__Trabajo por hacer__: Según el texto sobre los vendedores de prensa, ¿en qué se han acabado convirtiendo los pocos quioscos que sobreviven?

__Texto proporcionado__:
Los urbanitas de mi generación y de otras anteriores tenemos muy presente la figura del vendedor de prensa, bien del quiosquero que comercializaba periódicos desde un punto de venta fijo, bien de aquellos otros deambulantes que ofrecían su mercancía a voz en grito por las calles y, sobre todo, en las bocas de metro (en especial los diarios de la tarde). Todavía recuerdo el pregón con el que anunciaban estos últimos las cabeceras que ofrecían a los transeúntes, en no pocos casos anunciando la noticia más llamativa de la jornada. Un mundo prácticamente desaparecido y que ha acabado reconvirtiendo los pocos quioscos que sobreviven en tiendas callejeras de productos turísticos.

La dramaturga Lluïsa Cunillé pertenece a una generación que pudo todavía comprar el periódico en la calle y ello le ha servido para imaginar cómo debía ser la vida de un quiosquero, disciplinadamente situado en su punto de venta y desde el que establecía relaciones bien de cierta complicidad con sus clientes más asiduos, bien efímeras con los ocasionales, mientras observaba atentamente el torrente humano que pasaba a lo largo del día ante su establecimiento.

__Extracto de datos__:
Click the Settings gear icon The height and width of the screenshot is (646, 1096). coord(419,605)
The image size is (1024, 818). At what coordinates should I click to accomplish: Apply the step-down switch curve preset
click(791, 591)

__Resultado del ejercicio__: En tiendas callejeras de productos turísticos.